The merchant interest modeling module 32 is configured to calculate a preference and a dependence of a merchant on a tag, obtain a tag interest of the merchant, and construct an interest matrix;
The merchant interest modeling module 32 includes a tag interest level calculation module 321 and an interest matrix construction module 322;
The tag interest degree calculation module 321 is used for collecting evaluation data of the merchant on the media terminal and calculating the favorites and the dependence degree of the merchant on the tag respectively;
The interest matrix construction module 322 is configured to obtain the preference degree and the dependence degree of the merchant on the labels, calculate the interest degree of the merchant on each label, and construct an interest degree matrix.
The calculation formula of the preference degree of the merchant to the label is as follows:
The calculation formula of the dependence degree of the merchant on the label is as follows:
Wherein rate (s, h) represents the score of the merchant s to the terminal h, rel (h, t) represents the TF-IDF value of the tag, rs represents the average value of all scores of the merchant s, Ih represents the media terminal set, n (s, t) represents the number of times the merchant s uses the tag t, Representing the total number of times merchant s uses all tags,/>Representing the total number of uses of all tags by all merchants,/>Indicating the total number of uses of the tag t by all merchants.
The calculation formula of the interest degree of the merchant on each label is as follows:
P(s,t)=rate(s,t)*D(s,t);
The interestingness matrix calculation formula is as follows:
Ts=(t11 t12 … t1m);
wherein t 1b (1.ltoreq.b.ltoreq.m) represents the interest degree of the merchant in the tag b.
The calculation formula of the interest degree of the merchant to all media terminals is as follows:
The advertisement space recommending module 33 obtains the interest degree of the commercial tenant on all media terminals according to the tag matrix and the interest degree matrix, sorts the calculation results in a descending order, and recommends the first 15 terminals to the commercial tenant as advertisement spaces.
Example 2
Referring to fig. 1-4, the present embodiment provides an advertisement media system, which includes an information management module 1, a media resource management module 2, and an advertisement management module 3;
The information management module 1 is used for logging in a network platform to collect related advertisement information files and information nearby a media terminal, and screening the information;
the information management module 1 comprises an initial information collection module 11 and an information screening module 12;
The initial information collection module 11 is used for modifying, adding and deleting the inputted advertisement information;
The information screening module 12 is used for screening information of data labels, advertisement information, basic information of merchants and information near a media terminal, and forming user data after preprocessing, data backup and other data cleaning links.

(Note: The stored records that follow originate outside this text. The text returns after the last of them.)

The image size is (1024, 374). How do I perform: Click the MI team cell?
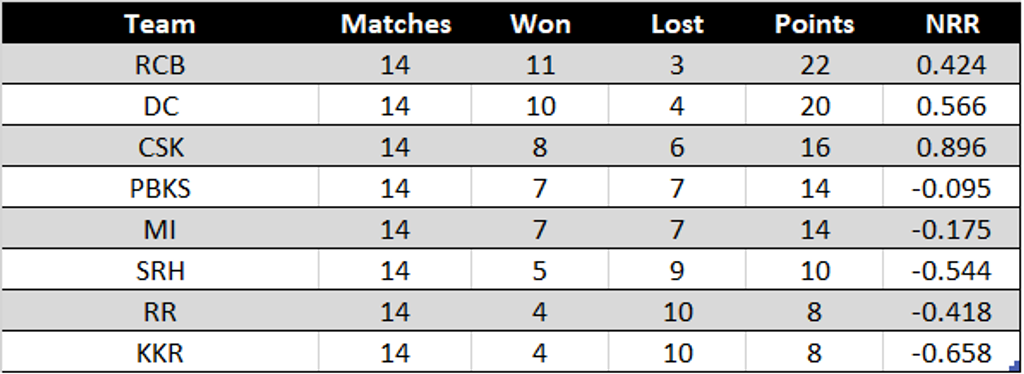pyautogui.click(x=160, y=230)
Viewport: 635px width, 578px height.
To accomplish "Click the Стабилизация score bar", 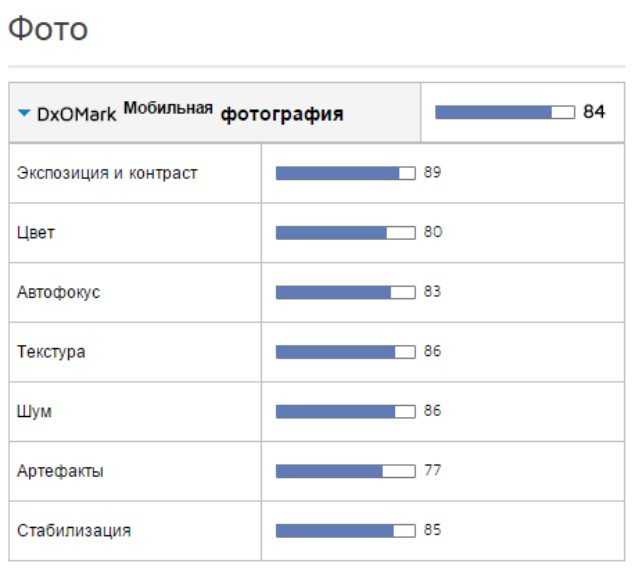I will (345, 531).
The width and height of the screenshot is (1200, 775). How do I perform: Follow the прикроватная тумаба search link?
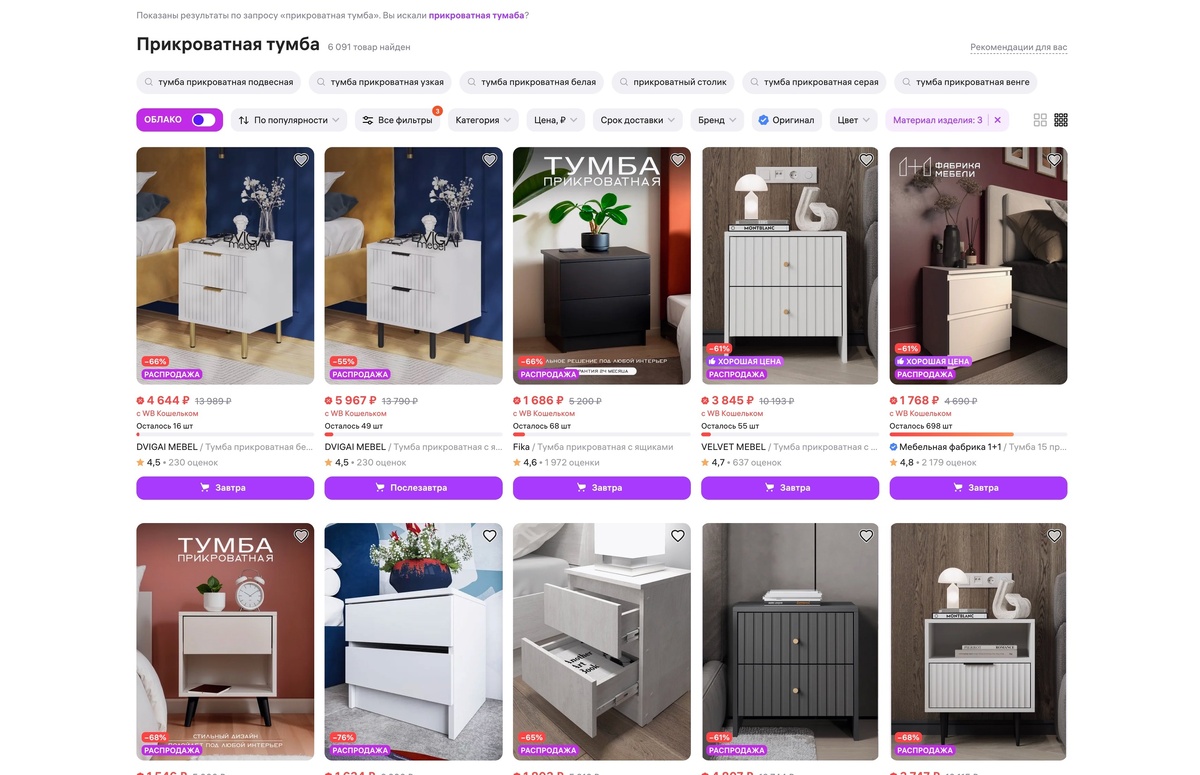pyautogui.click(x=477, y=16)
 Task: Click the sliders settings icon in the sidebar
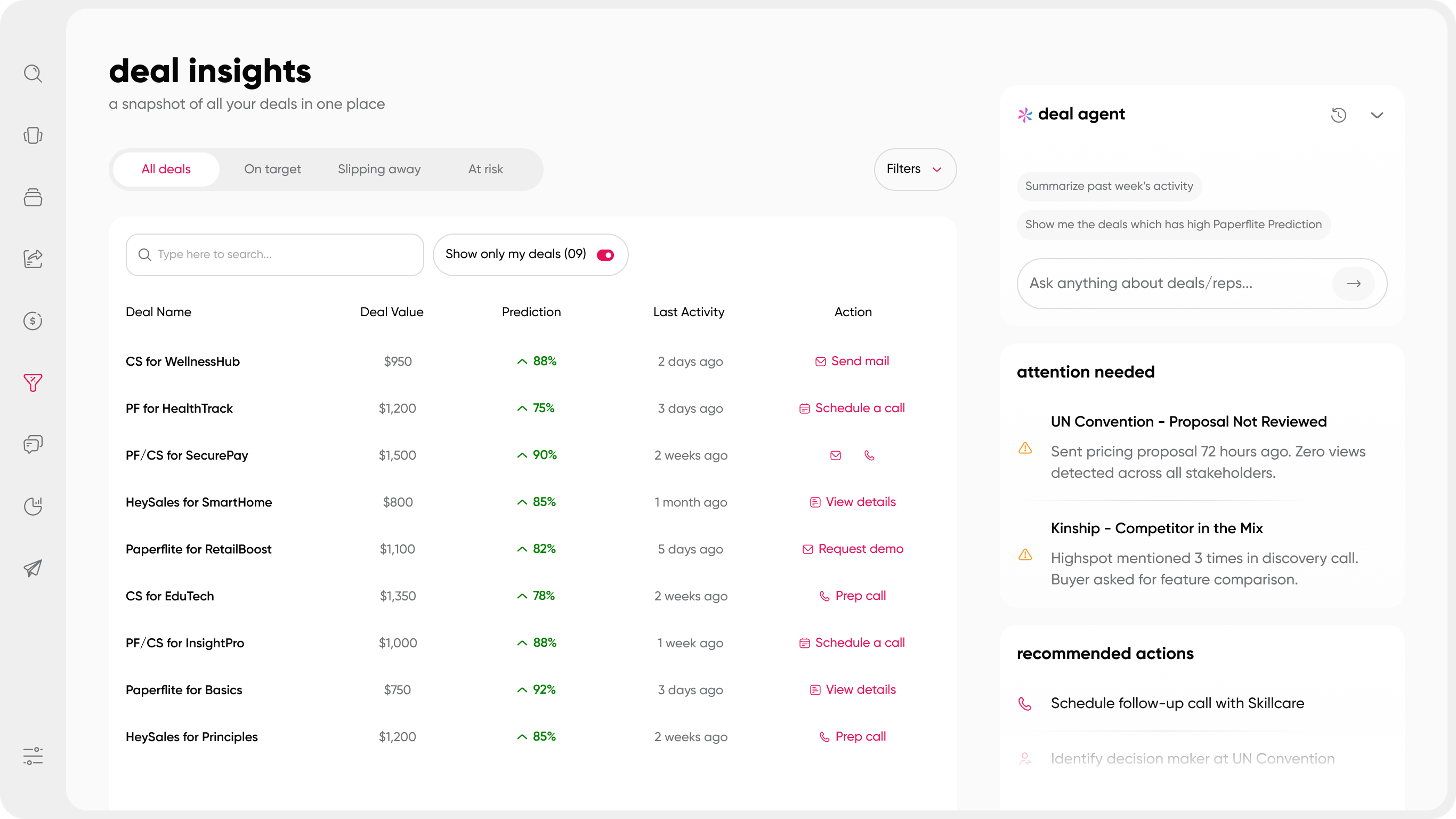tap(33, 756)
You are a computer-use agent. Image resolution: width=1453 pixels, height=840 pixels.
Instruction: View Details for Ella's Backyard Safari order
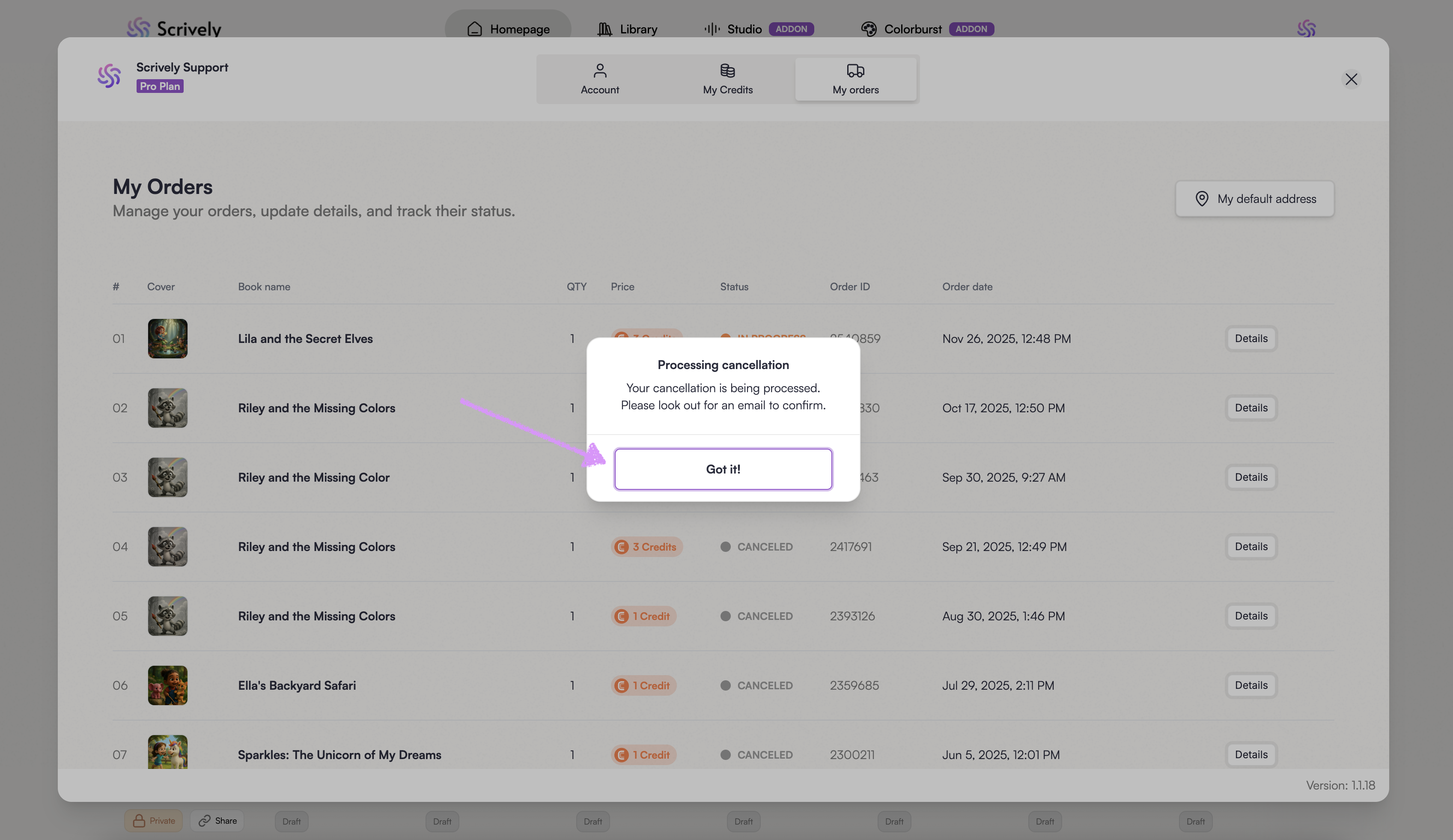(x=1251, y=685)
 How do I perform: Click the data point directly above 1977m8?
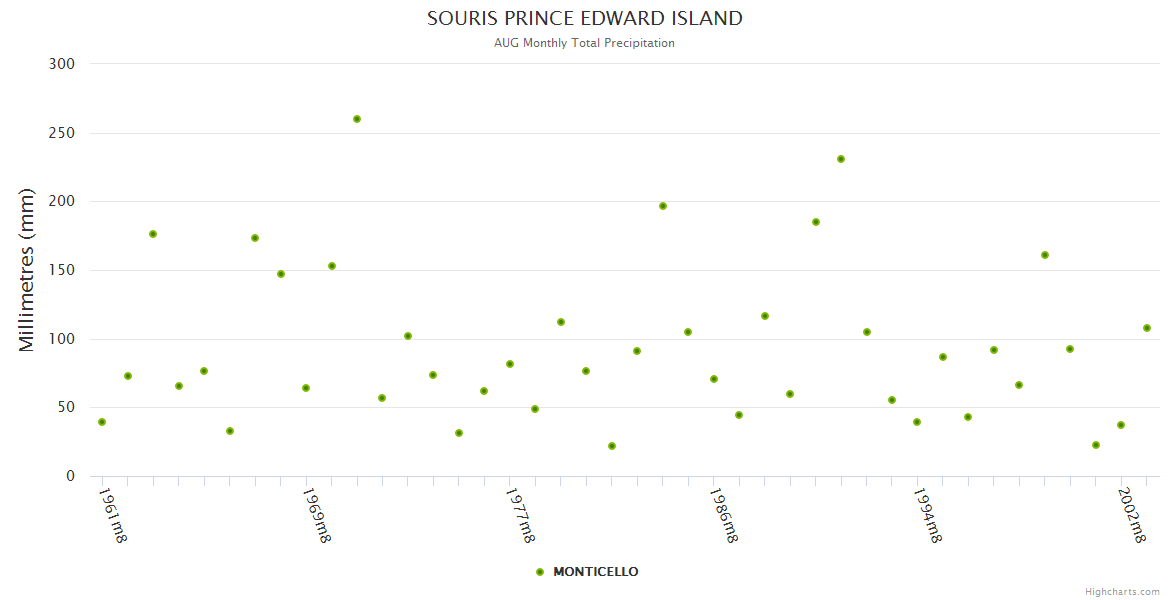coord(510,364)
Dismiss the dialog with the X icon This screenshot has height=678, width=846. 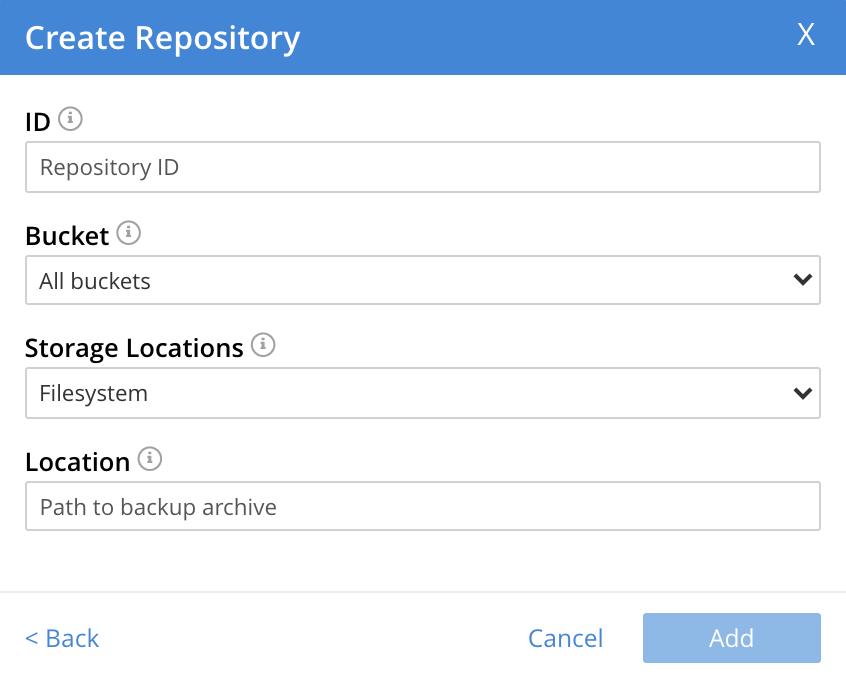pos(806,34)
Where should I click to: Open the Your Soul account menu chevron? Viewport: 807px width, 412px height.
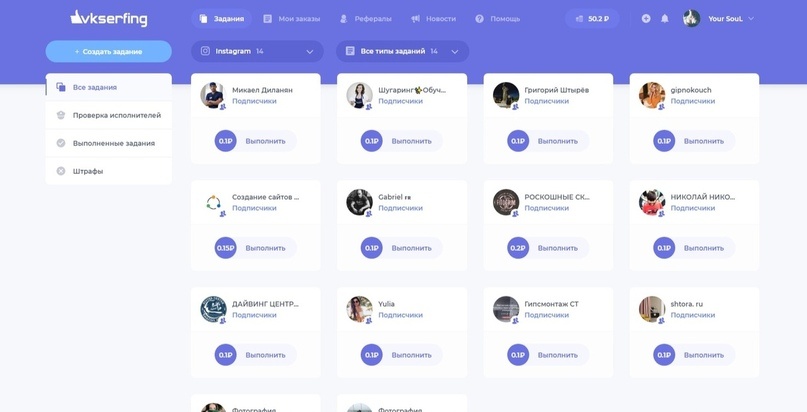click(x=751, y=19)
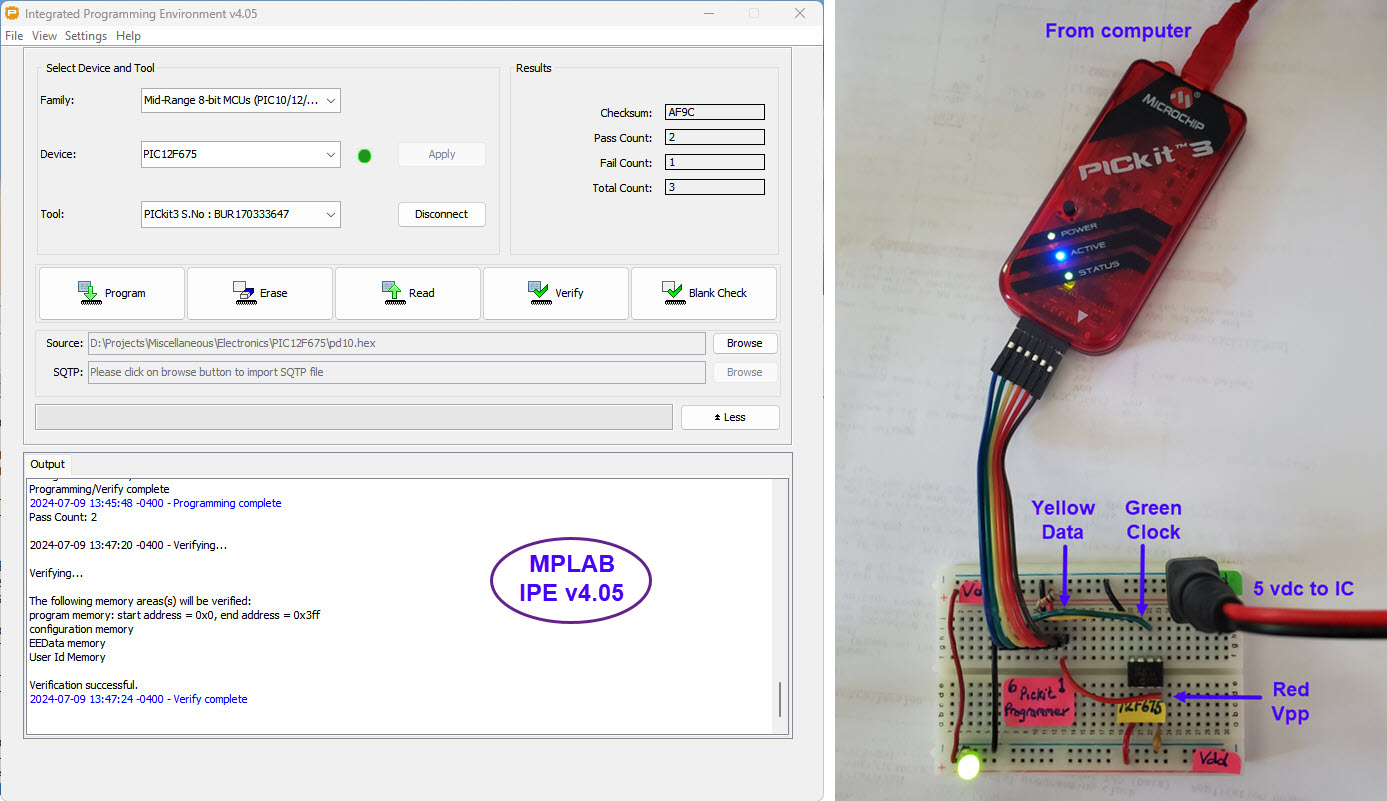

The media resource management module 2 is used for integrating advertisement propagation information, wherein the advertisement propagation information comprises text advertisement information, picture advertisement information and video advertisement information;
The advertisement management module 3 is used for extracting labels from information near the terminal, constructing a terminal media label matrix, calculating preference of a merchant to the labels, obtaining label interest of the merchant, constructing an interest matrix of the merchant, matching the interest of the merchant, and obtaining the first 10 media terminals to be recommended to the merchant as advertisement slots;
The advertisement management module 3 comprises a terminal tag collection module 31, a merchant interest modeling module 32 and an advertisement position recommending module 33;
the terminal tag set module 31 is configured to construct a tag set of the media terminal through an algorithm according to basic information of the existing media terminal;
the terminal tag collection module 31 comprises a media tag extraction module 311 and a tag matrix construction module 312;
the media tag extraction module 311 is configured to extract keywords of media terminal information, and obtain a candidate keyword dataset of the media terminal;
The tag matrix construction module 312 is configured to use an improved TF-IDF algorithm to sort the improved TF-IDF values of the candidate keyword dataset in a descending order, obtain the first 10 keywords as a tag set, and construct a tag matrix.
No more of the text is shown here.